=== What you should do ===
Check each line of the material, and show the ones that include the word "node".

=== Available data ===
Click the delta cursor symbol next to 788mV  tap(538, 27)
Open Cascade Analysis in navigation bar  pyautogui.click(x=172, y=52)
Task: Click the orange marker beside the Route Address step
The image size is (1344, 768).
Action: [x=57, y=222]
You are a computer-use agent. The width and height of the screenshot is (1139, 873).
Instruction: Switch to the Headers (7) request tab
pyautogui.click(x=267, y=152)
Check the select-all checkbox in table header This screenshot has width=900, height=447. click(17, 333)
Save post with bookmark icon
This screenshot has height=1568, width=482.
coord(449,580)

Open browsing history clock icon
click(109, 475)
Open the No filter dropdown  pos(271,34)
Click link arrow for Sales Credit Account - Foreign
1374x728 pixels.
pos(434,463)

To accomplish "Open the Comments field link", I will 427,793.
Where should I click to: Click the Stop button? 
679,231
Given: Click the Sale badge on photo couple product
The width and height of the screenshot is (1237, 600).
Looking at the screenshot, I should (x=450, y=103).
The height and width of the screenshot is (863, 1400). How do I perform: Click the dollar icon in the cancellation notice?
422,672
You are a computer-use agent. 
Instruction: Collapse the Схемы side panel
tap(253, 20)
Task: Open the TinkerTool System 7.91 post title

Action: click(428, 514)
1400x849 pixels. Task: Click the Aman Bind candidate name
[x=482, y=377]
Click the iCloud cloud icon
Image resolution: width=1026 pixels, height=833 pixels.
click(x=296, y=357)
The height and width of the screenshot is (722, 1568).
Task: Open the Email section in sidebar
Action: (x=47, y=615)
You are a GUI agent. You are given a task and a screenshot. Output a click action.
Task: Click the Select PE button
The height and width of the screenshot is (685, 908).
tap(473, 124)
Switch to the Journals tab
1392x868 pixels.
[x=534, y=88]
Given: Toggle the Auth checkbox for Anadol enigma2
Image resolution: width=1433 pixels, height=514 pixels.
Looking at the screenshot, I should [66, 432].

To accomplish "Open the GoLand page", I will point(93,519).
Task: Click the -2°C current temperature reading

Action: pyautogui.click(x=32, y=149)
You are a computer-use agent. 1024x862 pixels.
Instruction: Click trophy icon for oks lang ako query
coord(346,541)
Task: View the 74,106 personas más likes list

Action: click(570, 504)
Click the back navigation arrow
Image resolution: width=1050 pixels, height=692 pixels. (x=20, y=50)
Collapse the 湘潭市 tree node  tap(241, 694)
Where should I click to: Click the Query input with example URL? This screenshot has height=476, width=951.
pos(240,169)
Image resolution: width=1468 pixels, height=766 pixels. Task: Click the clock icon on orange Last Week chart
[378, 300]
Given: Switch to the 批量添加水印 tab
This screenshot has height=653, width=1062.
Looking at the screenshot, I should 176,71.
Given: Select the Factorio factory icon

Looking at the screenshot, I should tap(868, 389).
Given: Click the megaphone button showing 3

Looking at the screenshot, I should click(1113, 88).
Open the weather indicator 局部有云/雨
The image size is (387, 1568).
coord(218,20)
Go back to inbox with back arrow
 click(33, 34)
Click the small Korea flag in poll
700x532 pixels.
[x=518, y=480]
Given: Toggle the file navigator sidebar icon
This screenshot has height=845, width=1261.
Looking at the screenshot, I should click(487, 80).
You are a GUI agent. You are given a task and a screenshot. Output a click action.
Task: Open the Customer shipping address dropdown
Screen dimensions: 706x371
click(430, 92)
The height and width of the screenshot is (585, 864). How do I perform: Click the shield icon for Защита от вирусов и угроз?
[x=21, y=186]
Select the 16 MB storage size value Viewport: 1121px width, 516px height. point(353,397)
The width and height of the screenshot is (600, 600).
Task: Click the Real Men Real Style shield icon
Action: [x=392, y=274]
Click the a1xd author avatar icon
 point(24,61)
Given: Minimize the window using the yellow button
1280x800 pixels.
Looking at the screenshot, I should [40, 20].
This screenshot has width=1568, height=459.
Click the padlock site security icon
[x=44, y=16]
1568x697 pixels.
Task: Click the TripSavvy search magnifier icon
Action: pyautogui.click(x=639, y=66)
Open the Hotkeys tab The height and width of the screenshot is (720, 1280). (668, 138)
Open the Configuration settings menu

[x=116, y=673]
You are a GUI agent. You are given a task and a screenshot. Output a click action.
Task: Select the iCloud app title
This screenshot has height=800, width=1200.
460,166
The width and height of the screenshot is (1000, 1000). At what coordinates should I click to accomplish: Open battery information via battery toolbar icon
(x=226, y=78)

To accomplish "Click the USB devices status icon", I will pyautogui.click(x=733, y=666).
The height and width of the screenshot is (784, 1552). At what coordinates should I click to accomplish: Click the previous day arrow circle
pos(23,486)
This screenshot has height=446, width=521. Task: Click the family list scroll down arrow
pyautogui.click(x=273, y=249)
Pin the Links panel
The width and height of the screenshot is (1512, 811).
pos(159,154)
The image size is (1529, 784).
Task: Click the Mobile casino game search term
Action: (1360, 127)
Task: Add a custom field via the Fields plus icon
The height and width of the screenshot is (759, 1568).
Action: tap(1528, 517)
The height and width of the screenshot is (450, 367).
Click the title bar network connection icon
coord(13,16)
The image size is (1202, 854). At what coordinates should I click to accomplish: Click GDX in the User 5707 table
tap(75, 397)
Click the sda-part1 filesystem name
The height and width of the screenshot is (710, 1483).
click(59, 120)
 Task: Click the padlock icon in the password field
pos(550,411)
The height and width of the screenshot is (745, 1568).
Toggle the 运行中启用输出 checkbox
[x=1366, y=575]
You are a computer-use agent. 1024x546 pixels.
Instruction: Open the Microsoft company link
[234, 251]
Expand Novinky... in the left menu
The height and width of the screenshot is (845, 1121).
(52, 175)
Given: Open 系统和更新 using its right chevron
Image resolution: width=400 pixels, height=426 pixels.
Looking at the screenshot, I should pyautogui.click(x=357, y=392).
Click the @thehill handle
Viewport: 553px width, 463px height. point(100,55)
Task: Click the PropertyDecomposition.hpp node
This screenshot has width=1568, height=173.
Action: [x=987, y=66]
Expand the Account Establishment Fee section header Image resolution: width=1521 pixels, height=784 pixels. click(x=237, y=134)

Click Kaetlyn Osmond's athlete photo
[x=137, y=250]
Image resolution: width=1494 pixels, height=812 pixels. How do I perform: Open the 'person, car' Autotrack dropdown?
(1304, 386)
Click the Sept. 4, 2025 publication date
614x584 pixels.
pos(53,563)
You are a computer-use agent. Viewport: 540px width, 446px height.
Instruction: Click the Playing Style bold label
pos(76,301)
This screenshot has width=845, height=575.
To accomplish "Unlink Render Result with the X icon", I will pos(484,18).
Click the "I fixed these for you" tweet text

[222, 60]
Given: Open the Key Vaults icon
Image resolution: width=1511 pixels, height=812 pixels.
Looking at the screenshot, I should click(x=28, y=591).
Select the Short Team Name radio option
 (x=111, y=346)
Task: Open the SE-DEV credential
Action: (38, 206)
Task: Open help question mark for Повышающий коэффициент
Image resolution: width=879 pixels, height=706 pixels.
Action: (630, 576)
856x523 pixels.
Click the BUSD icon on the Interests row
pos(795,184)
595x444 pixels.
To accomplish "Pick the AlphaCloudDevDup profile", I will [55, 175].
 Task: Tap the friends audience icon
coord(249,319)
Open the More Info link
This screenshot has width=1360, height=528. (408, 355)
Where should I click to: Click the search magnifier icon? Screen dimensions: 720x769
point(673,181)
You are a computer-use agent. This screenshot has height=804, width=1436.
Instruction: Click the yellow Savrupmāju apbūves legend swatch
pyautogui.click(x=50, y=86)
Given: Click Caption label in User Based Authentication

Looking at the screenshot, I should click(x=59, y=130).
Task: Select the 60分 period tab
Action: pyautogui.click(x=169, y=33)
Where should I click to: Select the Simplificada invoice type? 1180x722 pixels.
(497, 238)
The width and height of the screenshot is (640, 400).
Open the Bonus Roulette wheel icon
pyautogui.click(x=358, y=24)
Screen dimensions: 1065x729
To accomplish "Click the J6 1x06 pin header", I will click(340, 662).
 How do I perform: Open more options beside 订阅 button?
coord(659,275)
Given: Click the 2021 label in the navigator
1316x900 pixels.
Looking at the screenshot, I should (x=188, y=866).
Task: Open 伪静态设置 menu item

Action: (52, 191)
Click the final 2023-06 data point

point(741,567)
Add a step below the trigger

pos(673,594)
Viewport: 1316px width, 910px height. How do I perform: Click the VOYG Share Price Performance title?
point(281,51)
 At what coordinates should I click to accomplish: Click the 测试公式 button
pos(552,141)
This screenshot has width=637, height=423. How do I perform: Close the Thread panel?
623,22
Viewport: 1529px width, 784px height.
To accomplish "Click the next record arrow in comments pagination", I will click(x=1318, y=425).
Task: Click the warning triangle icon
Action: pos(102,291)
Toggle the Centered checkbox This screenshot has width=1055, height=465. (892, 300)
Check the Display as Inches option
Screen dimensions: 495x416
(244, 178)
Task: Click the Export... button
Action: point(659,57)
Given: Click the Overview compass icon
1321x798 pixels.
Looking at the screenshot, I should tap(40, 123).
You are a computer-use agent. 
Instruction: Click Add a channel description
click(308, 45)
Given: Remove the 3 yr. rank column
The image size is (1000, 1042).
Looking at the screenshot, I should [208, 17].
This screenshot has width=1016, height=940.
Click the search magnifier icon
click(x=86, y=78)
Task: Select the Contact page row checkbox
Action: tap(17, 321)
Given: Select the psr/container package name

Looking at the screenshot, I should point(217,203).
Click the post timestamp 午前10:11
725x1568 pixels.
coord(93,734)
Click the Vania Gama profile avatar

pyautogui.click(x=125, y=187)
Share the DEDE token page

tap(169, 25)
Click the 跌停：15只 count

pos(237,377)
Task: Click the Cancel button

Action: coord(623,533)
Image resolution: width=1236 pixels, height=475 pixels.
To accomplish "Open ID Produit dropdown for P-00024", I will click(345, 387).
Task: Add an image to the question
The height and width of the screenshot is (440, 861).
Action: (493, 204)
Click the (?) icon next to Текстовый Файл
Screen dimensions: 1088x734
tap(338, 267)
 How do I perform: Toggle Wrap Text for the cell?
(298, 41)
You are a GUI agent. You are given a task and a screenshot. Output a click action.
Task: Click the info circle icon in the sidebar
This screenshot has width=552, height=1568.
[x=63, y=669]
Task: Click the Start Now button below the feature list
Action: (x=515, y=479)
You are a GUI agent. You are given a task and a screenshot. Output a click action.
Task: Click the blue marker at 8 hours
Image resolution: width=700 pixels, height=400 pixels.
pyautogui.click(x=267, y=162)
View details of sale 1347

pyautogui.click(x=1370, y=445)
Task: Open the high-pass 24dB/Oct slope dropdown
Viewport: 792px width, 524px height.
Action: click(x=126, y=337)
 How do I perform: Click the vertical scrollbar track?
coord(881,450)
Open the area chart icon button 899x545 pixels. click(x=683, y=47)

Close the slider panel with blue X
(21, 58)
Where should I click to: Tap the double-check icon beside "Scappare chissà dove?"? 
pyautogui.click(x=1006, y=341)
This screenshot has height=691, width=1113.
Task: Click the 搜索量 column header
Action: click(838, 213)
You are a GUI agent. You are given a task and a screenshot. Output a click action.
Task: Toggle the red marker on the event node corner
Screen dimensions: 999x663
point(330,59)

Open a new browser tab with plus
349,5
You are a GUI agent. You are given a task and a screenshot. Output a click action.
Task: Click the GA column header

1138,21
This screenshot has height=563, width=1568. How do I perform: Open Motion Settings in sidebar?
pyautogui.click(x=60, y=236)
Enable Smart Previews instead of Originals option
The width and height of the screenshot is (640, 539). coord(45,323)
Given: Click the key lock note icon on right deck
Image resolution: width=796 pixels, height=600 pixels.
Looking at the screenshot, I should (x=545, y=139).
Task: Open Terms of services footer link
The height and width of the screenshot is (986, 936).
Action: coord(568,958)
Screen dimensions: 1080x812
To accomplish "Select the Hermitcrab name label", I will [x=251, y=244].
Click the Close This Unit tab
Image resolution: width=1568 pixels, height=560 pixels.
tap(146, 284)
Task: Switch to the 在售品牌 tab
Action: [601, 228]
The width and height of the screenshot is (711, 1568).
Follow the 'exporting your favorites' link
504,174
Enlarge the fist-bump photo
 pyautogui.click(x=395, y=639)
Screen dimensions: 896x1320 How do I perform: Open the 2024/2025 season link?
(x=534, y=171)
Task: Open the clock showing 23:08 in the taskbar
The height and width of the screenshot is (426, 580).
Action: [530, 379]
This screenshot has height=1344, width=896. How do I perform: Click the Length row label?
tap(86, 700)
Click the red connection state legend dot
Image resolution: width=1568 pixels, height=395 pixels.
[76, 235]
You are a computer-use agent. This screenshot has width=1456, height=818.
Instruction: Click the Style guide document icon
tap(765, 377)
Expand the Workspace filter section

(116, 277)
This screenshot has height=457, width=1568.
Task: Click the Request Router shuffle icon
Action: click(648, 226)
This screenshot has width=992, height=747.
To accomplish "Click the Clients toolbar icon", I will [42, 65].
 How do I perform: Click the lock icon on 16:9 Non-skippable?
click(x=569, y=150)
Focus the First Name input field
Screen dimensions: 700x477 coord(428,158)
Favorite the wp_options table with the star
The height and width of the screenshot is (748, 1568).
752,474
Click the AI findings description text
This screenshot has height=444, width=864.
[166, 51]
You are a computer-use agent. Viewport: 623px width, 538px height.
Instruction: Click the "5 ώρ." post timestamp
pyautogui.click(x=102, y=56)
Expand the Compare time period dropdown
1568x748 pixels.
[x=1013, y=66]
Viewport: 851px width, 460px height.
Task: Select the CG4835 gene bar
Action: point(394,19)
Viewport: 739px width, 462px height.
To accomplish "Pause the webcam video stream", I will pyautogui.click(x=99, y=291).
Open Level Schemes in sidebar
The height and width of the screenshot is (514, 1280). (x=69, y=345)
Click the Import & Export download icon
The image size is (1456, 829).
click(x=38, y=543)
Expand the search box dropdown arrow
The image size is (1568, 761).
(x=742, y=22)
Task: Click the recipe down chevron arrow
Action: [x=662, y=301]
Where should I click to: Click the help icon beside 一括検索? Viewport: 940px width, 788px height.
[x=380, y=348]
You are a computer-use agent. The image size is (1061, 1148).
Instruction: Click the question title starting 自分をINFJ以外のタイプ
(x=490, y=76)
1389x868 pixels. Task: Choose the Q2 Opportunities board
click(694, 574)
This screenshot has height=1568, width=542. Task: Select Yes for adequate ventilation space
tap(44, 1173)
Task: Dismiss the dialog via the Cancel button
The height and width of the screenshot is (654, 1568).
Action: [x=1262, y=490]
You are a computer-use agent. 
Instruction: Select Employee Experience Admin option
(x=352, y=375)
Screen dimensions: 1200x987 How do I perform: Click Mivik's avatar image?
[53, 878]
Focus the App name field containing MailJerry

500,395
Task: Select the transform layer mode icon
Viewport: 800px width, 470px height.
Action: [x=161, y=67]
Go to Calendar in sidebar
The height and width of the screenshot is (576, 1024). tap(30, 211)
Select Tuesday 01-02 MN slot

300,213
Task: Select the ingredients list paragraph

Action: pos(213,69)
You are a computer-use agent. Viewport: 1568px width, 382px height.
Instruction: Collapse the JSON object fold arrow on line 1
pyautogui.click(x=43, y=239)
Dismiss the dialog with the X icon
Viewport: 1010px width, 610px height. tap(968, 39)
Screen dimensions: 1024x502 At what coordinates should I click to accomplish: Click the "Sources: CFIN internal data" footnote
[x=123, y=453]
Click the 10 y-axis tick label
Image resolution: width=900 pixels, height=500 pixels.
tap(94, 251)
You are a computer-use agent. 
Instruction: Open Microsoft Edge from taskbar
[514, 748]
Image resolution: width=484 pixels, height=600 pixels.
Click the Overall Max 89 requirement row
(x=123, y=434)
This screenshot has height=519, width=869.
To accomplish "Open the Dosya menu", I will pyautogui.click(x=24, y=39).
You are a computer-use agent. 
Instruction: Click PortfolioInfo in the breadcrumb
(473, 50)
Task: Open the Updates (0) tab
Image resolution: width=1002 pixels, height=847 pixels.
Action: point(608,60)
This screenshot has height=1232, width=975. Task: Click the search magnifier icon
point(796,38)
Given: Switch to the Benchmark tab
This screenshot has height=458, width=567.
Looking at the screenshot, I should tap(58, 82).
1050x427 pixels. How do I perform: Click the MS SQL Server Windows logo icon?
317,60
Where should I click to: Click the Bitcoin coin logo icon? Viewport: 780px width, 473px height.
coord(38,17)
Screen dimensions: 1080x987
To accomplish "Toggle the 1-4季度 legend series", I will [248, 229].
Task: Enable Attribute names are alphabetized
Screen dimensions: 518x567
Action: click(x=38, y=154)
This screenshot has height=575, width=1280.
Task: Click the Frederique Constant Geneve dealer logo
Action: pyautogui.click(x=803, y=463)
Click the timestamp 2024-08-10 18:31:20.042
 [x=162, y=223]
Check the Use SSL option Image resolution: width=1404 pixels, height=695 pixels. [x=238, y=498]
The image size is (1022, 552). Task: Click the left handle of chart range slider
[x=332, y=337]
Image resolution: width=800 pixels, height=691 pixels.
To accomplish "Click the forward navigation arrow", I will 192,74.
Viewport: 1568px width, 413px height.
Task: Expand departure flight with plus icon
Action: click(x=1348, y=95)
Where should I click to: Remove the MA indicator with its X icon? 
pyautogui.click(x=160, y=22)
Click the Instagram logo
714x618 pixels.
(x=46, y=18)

=== Response area ===
Collapse the 湘潭市 tree node  tap(241, 694)
Task: Click the PropertyDecomposition.hpp node
Task: Toggle the red marker on the event node corner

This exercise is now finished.